THE FALL OF SIR DOUGLAS WEATHERFORD: remembering when people had attention spans

Photo caption: Peter Mullan (center front) in THE FALL OF SIR DOUGLAS WEATHERFORD. Courtesy of MUBI.

In the droll British satire The Fall of Sir Douglas Weatherford, Kenneth (Peter Mullan) works for the museum of the local country manor house, giving tours of the grounds. Kenneth is an enthusiastic interpreter of the history he has learned, and uncritically worships the manor’s 18th Century owner, Sir Douglas Weatherford. When an episodic television fantasy series, closely resembling Game of Thrones, arranges to film on the estate’s grounds, the village is deluged with its fans. Kenneth cannot understand why the mobs of fans, many of whom dress in the faux-medieval garb of the series, are obsessed with every detail of the fictional story and are devoted to its celebrity actors. He is further offender that they show no interest in the local history that is his life’s work.

Even Sir Douglas Weatherford’s present-day descendants drop Kenneth’s beloved history programming to capitalize on the fantasy craze. Kenneth’s bewilderment spins into rage, and, when he loses his job, he decompensates. Kenneth, his world turned upside down, plots an epic revenge.

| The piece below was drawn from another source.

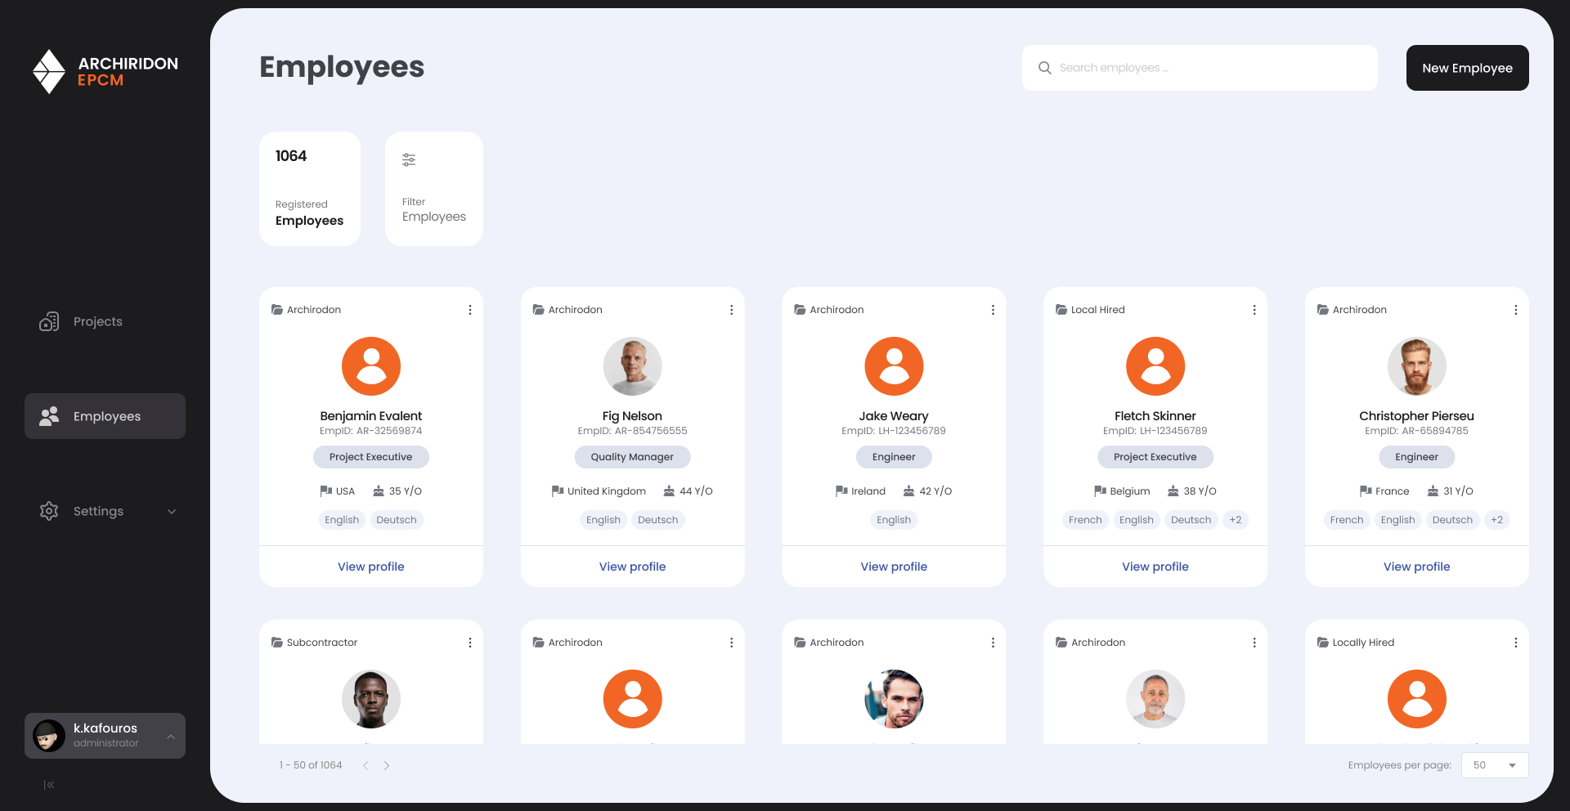Image resolution: width=1570 pixels, height=811 pixels.
Task: View profile of Jake Weary
Action: pyautogui.click(x=894, y=567)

There are essentially two jokes in The Fall of Sir Douglas Weatherford. The first is that Kenneth sees Sir Douglas Weatherford as a giant of the Age of Enlightenment like Isaac Newton or Edmond Burke. In fact, the achievements of Sir Douglas that Kenneth so reveres are objectively inconsequential. Furthermore, Sir Douglas’ values were exactly on the wrong-side-of-history. He was an historical figure who would get cancelled today, if anyone except Kenneth remembered him.

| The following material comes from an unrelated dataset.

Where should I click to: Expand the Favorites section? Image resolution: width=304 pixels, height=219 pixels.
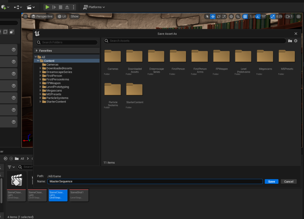[37, 51]
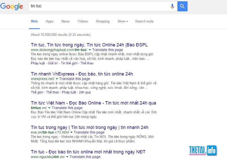227x159 pixels.
Task: Open the More dropdown menu
Action: click(123, 21)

The second joke is in mocking today’s embrace of celebrity culture and shallow entertainment, and the prevalent lack of embarrassment at historical illiteracy. Kenneth is right about all of this, but it doesn’t surprise anyone else, and Kenneth takes it way too seriously.

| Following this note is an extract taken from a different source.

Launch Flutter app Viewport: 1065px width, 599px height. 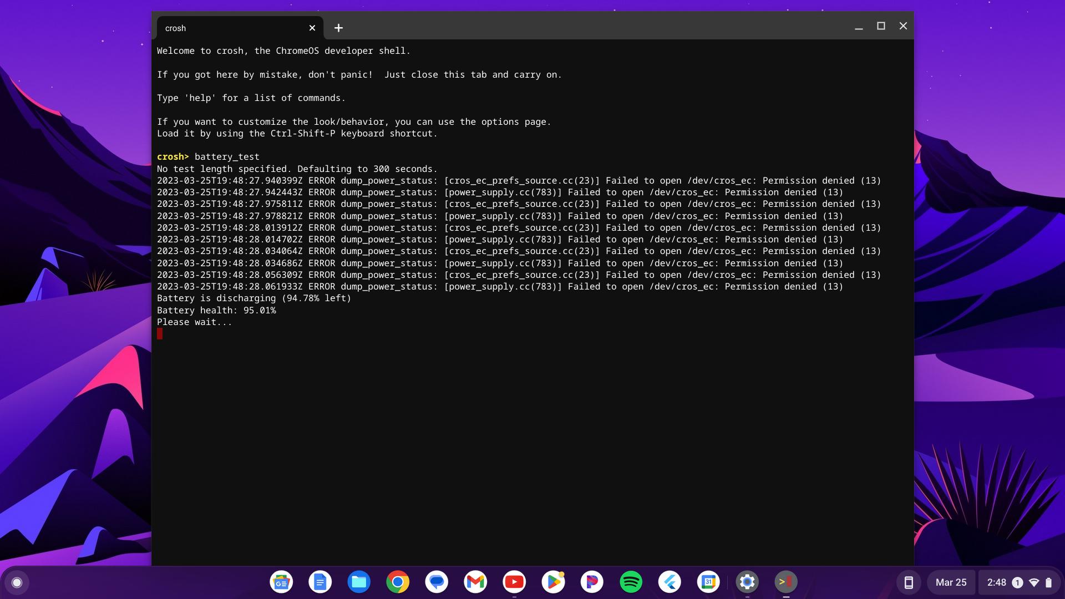point(670,582)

Although Kenneth focues on the 1700s (and, as a re-enactor, even sometimes dresses in that way), he is really stuck in the 1980s, before the Internet Age, when there was a common national culture and people still had attention spans.

Here’s what I found funniest – the actual Weatherford descendant, who smugly fancies herself as a progressive and a radical environmentalist, is exactly the entitled awful person that Sir Douglas and his forebears must have been.

Peter Mullan is superb. A great screen actor, he imbues Kenneth with both stunned confusion and simmering fury; Kenneth is almost always outwardly stoic, even as he is raging inside.

I tend to like droll dark comedies, but The Fall of Sir Douglas Weatherford was such a slow boil that I kept losing interest. The premise is very funny, but even deadpan needs to move more quickly. The pace drained the comic impact of the absurdities.

I screened The Fall of Sir Douglas Weatherford for SFFILM, where I did not choose to recommend it. It is releasing into theaters this weekend.